Опирается на правила: R-CACHE-PATTERN-1R-CACHE-PATTERN-3 и R-CACHE-PATTERN-X1R-CACHE-PATTERN-X2 из Caching Style Guide → раздел 6. Паттерны.

Важно знать

  • Cache-aside (явный get + set + delete на write) — дефолтный паттерн UCP. Нет Spring-декларативности, зато поведение читается прямо в коде.
  • Write-through — явный cache.set на write вместо delete. Для high read+write одного значения, где следующий read нужен немедленно.
  • Refresh-ahead через APScheduler или asyncio-задачу — для критичных hot keys. Перезаливает кеш до истечения TTL, cache miss исключён по дизайну.
  • Write-behind (write в кеш, async в БД позже) — запрещён для money/critical. Crash сервиса до flush = потеря данных.
  • Один cache-namespace = один паттерн. Mix cache-aside и write-through на одном namespace = непонятная invalidation.
  • В Python нет @Cacheable/@CacheEvict — логика кеша явная в хендлере или вынесена в cache-порт. aiocache @cached — сокращает шаблон для простых read-методов.
  • Stampede в Python — asyncio.Lock для одного процесса, redis.lock для distributed. Refresh-ahead исключает stampede по дизайну.

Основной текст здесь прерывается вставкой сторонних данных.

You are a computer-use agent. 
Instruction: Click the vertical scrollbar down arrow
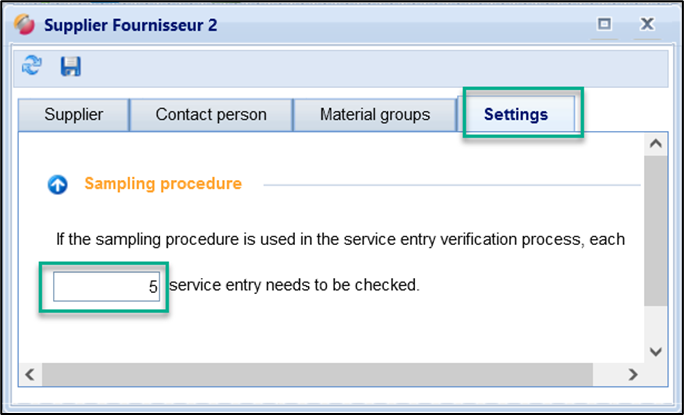[x=656, y=351]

Три паттерна — три точки на спектре «свежесть vs производительность». Cache-aside — простой и дешёвый в поддержке; write-through — кеш всегда свежий ценой двойной записи; refresh-ahead — максимальная защита от cache miss ценой фоновой нагрузки.

Cache-aside — дефолт

R-CACHE-PATTERN-1: read через явный get → miss → load → set; write через явный delete.

GET request
  │
  ├── cache.get(key)
  │     ├── HIT  → return cached value
  │     └── MISS → repo.find() → cache.set(key, value, ttl) → return value
  │
PATCH/DELETE request
  │
  └── repo.save() → cache.delete(key) → следующий GET загрузит свежее

Реализация через явный CachePort в хендлере:

# core/handlers/get_order_summary.py
import orjson
from core.models import OrderSummary
from core.ports.cache_port import CachePort
from core.ports.order_repository import OrderRepository


class GetOrderSummaryHandler:
    _NAMESPACE = "order-summaries"

    def __init__(self, cache: CachePort, repo: OrderRepository, ttl: int) -> None:
        self._cache = cache
        self._repo = repo
        self._ttl = ttl

    async def execute(self, order_id: str) -> OrderSummary:
        key = f"{self._NAMESPACE}:{order_id}"

        raw = await self._cache.get(key)
        if raw is not None:
            return OrderSummary.model_validate(orjson.loads(raw))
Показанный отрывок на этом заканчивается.